### Assigned task
All lines from the one bearing "Image resolution: width=802" through the end of the data below must be printed exactly as they stand, with pictures removed.

### Supplied records
----------

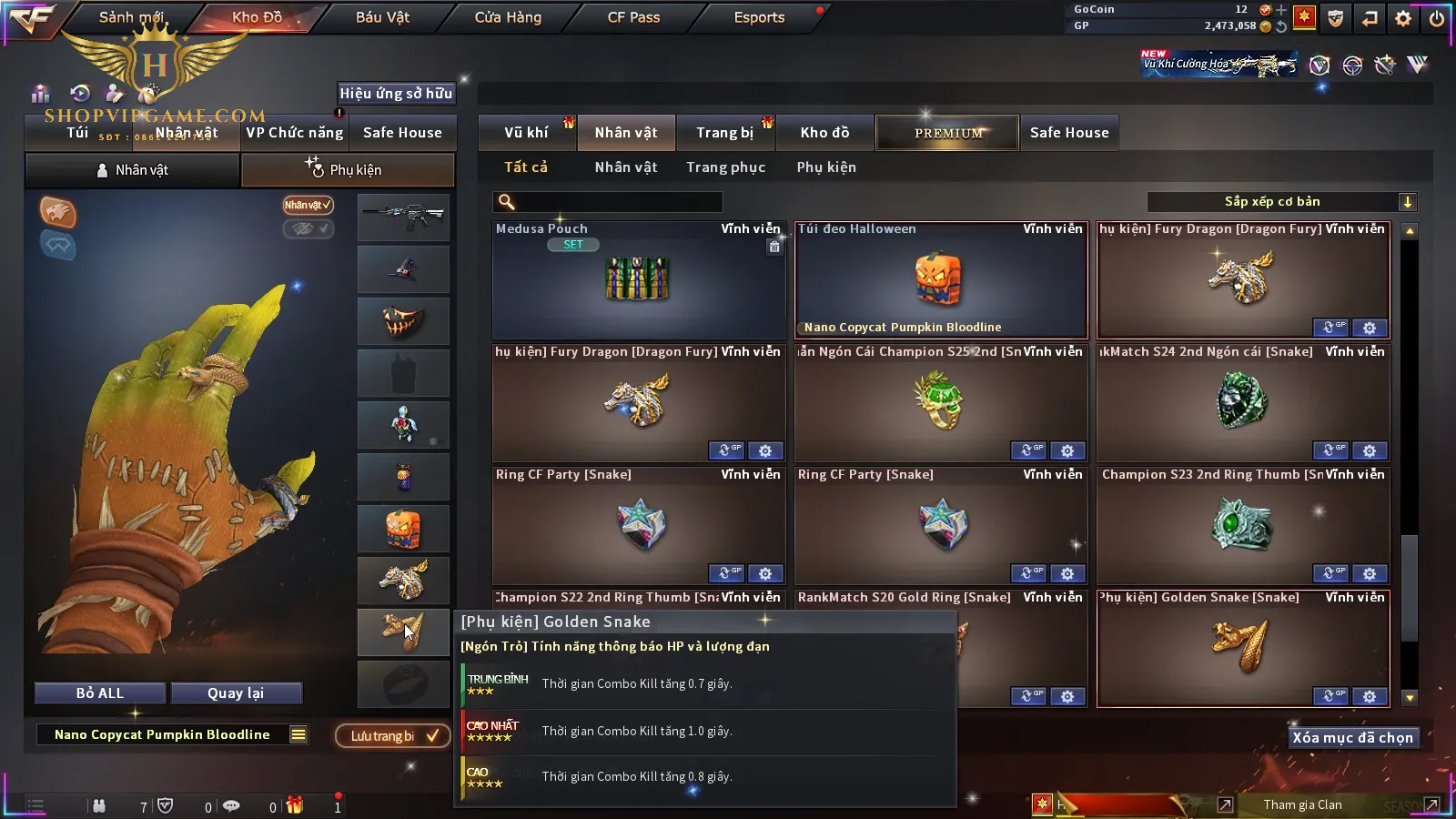Toggle the Nhân vật checkbox on preview

[x=308, y=206]
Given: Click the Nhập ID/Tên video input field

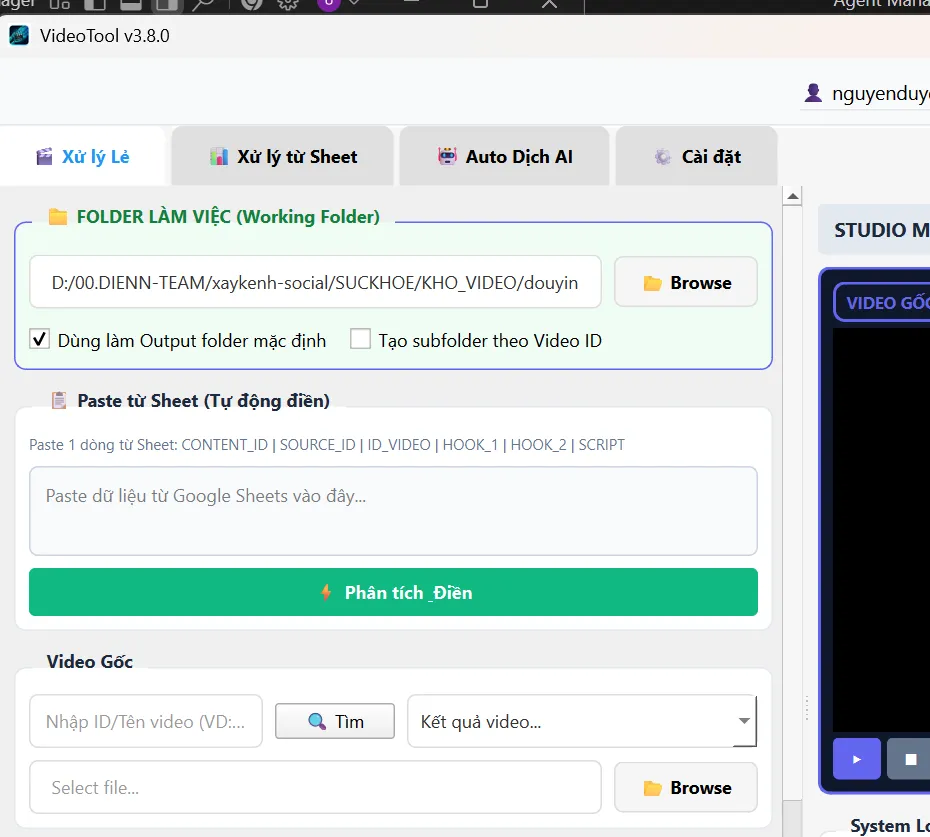Looking at the screenshot, I should tap(146, 721).
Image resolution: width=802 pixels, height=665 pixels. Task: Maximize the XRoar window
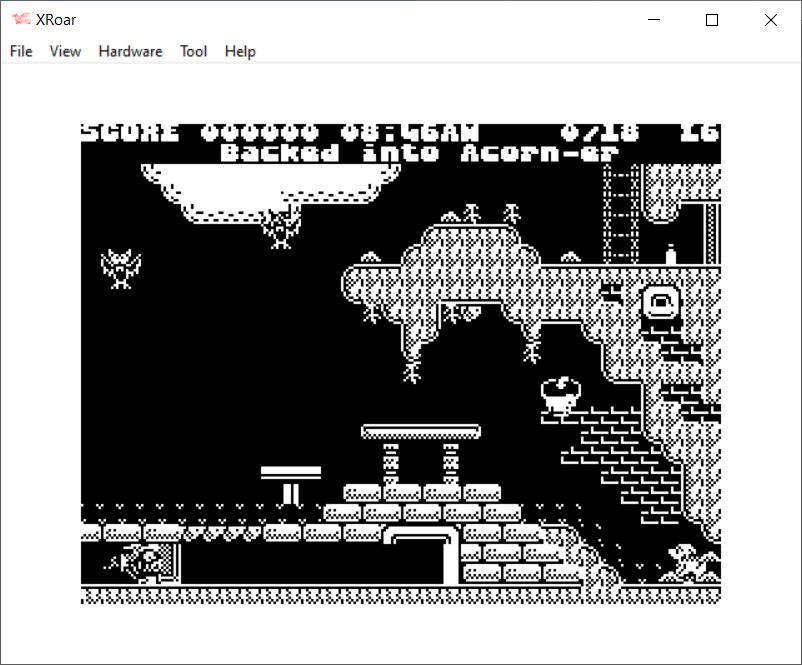click(x=712, y=20)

----------

### Task answer
Image resolution: width=802 pixels, height=665 pixels. Task: Maximize the XRoar window
click(x=712, y=20)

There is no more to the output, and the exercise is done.